Beginning with the line that contains "Select the Distance offset radio button", restate each line below through the final one exactly, and exclude the pictures.

**Materials provided**
Content starts
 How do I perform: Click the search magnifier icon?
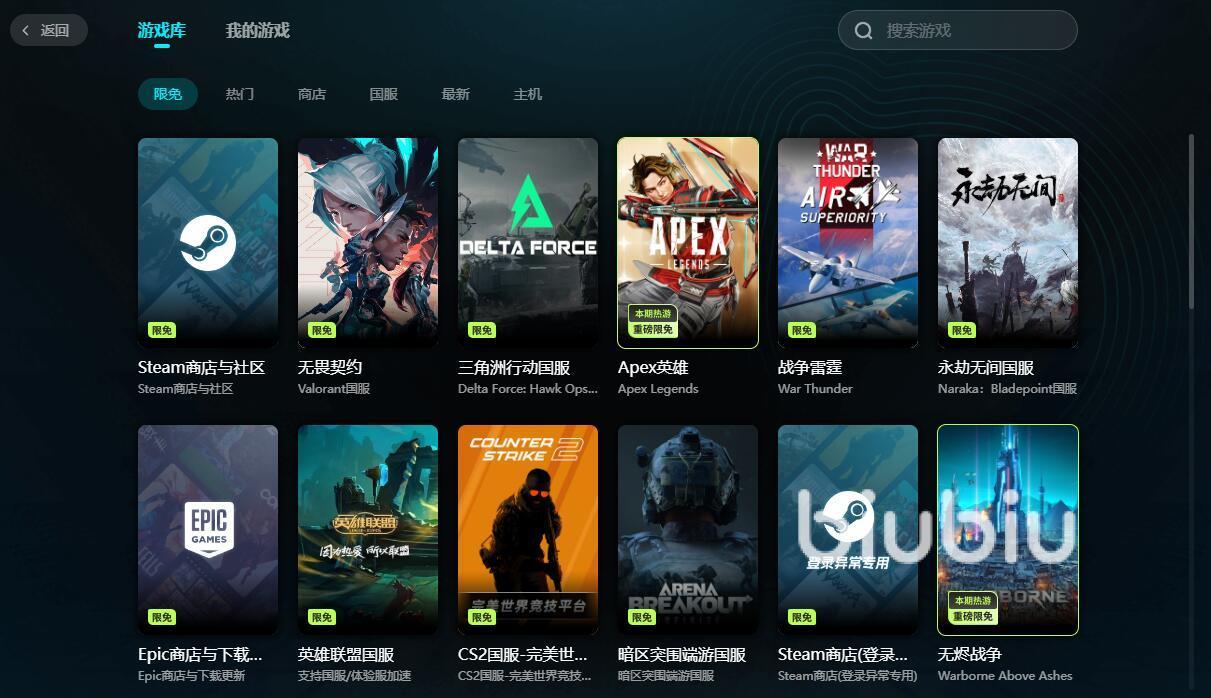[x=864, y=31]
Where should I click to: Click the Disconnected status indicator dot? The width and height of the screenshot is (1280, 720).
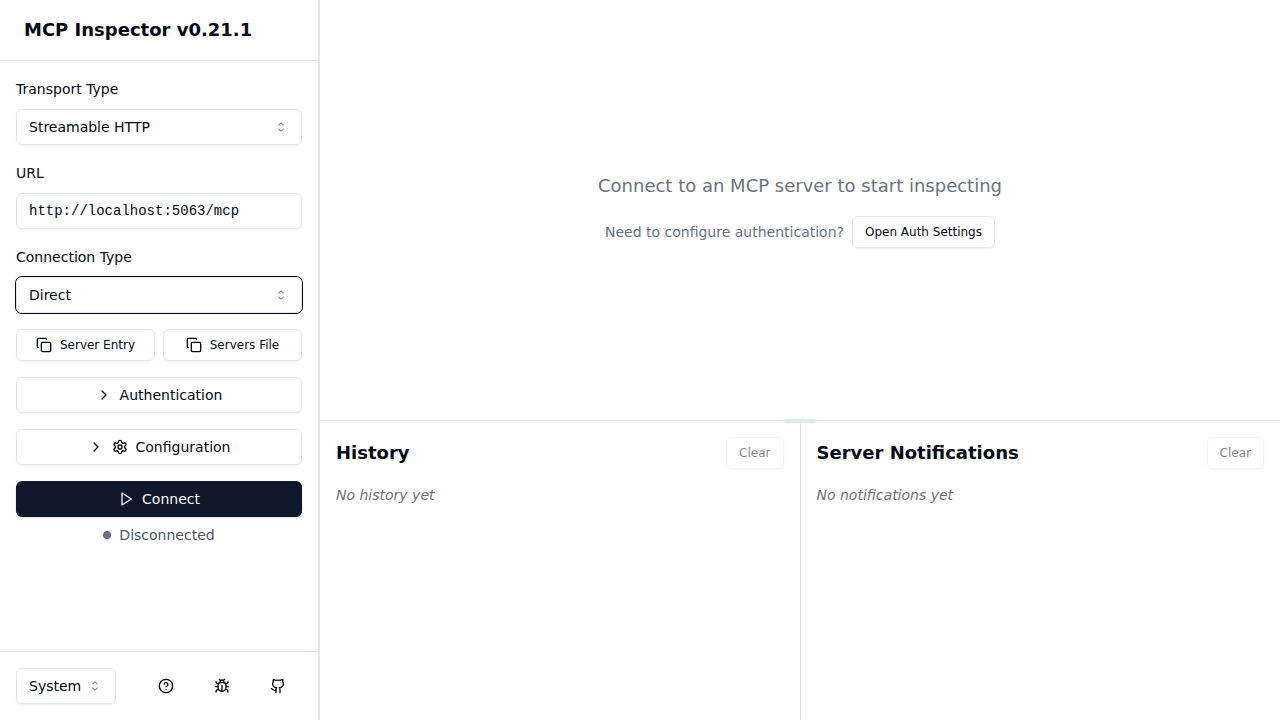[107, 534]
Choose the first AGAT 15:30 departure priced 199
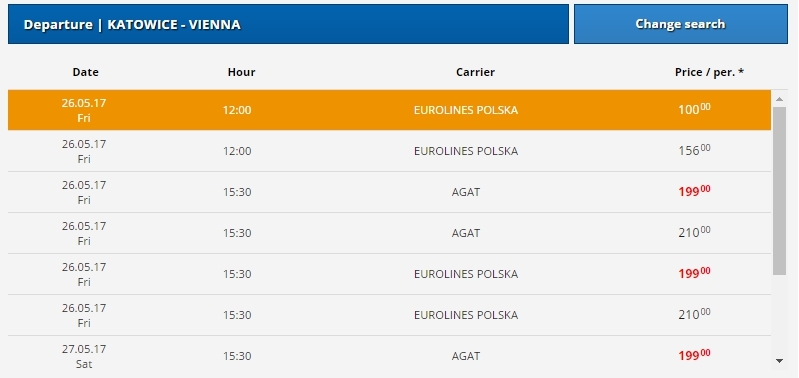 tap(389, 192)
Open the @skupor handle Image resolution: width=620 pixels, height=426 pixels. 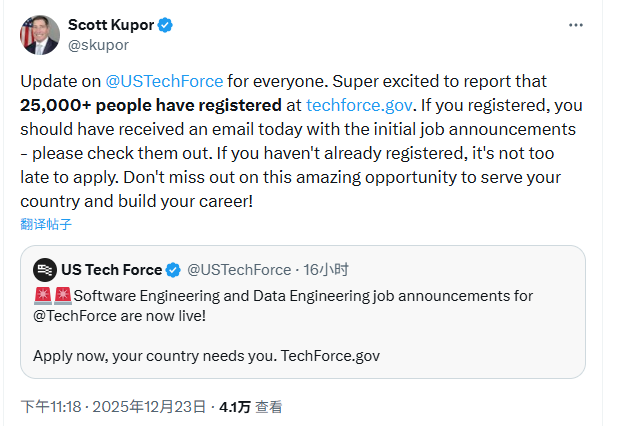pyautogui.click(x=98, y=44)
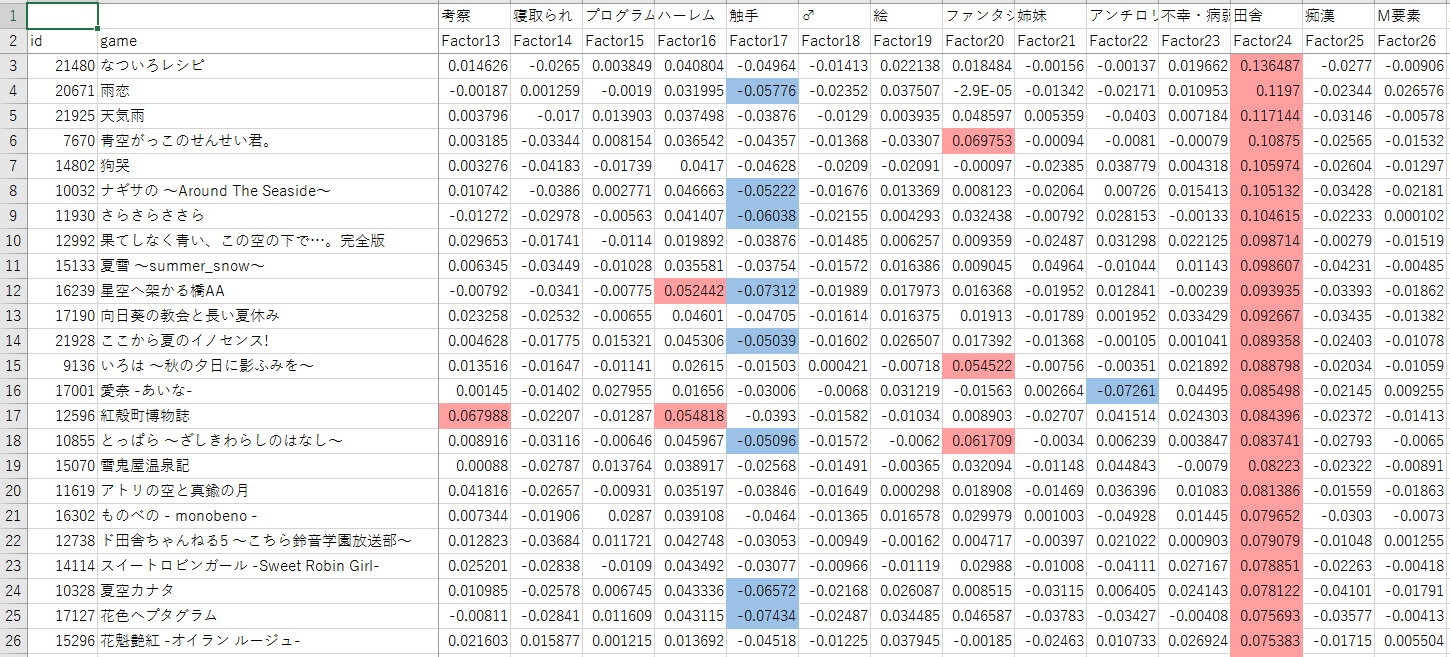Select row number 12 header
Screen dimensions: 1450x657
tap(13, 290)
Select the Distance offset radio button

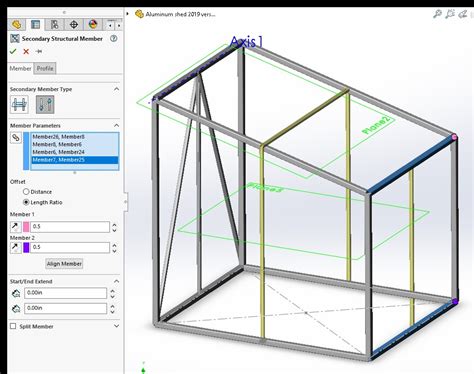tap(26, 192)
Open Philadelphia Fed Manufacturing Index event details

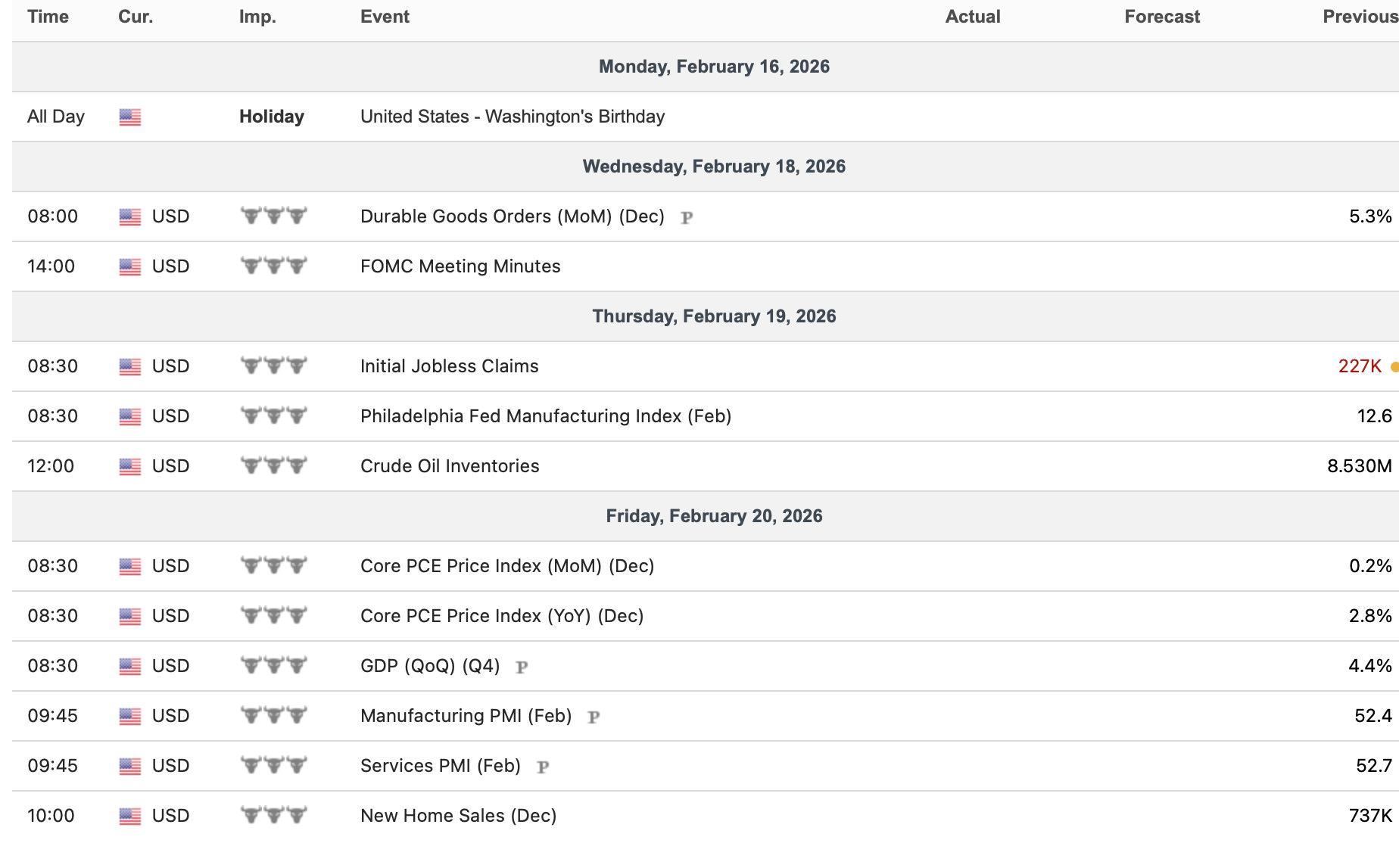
Content ends
**Written response**
Select the Distance offset radio button

tap(26, 192)
Open Philadelphia Fed Manufacturing Index event details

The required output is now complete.